Wednesday, April 19, 2017
How to Trump friends and Influence People
One new twist to the international scene is how artfully Cheeto Mussolini had everybody believing the Carl Vinson strike group was actually sailing toward the Korean peninsula. This really impressed the shit out of our South Korean friends and allies.
When news broke less than two weeks ago that the Trump administration was sending the aircraft carrier Carl Vinson to the Korean Peninsula, many South Koreans feared a possible war with North Korea. Others cheered for Washington, calling the deployment a powerful symbol of its commitment to deterring the North.And in the aftermath, the strike group is sailing toward Korea and the ships have had their deployment extended another 30 days. North Korea may or may not give them another chance at a missile test. Everybody is trying to explain what did or didn't happen because of this. And nobody wants to say it happened because the Trump administration is a giant bumblefuck.
On Wednesday, after it was revealed that the carrier strike group was actually thousands of miles away and had been heading in the opposite direction, toward the Indian Ocean, South Koreans felt bewildered, cheated and manipulated by the United States, their country’s most important ally.
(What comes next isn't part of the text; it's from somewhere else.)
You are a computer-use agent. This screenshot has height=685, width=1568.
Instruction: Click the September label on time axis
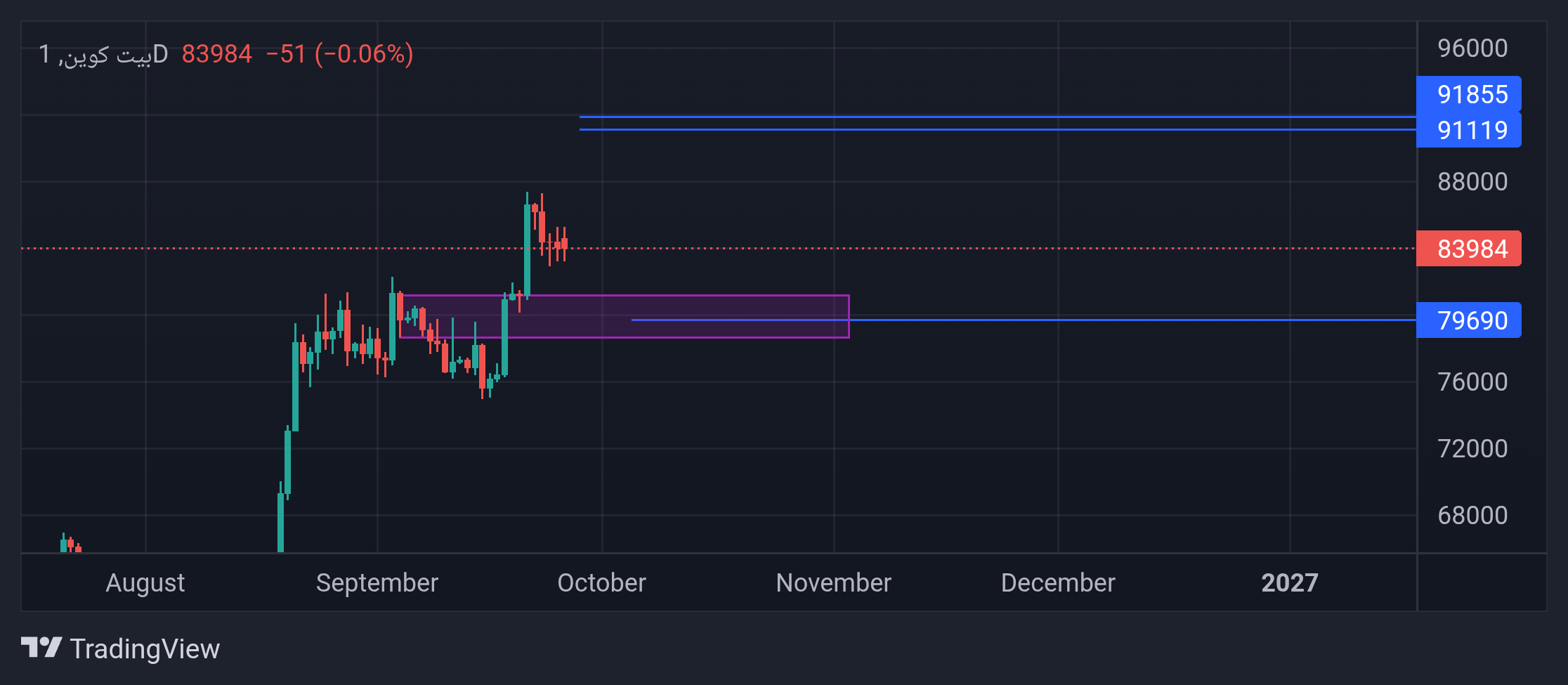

“Trump’s lie over the Carl Vinson,” read a headline on the website of the newspaper JoongAng Ilbo on Wednesday. “Xi Jinping and Putin must have had a good jeer over this one.”
“Like North Korea, which is often accused of displaying fake missiles during military parades, is the United States, too, now employing ‘bluffing’ as its North Korea policy?” the article asked.
The episode raised questions about whether major allies of the United States, like South Korea and Japan, had been informed of the carrier’s whereabouts, and whether the misinformation undercut America’s strategy to contain North Korea’s nuclear ambitions by using empty threats.
Compounding their anger over the Carl Vinson episode, many South Koreans also were riled at Mr. Trump for his assertion in a Wall Street Journal interview last week that the Korean Peninsula “used to be a part of China.” Although Korea was often invaded by China and forced to pay tributes to its giant neighbor, many Koreans say the notion that they were once Chinese subjects is egregiously insulting.
“The 50 million South Koreans, as well as many common-sensical people around the world, cannot help but feel embarrassed and shocked,” said Youn Kwan-suk, spokesman of the main opposition Democratic Party, which is leading in voter surveys ahead of the May 9 presidential election.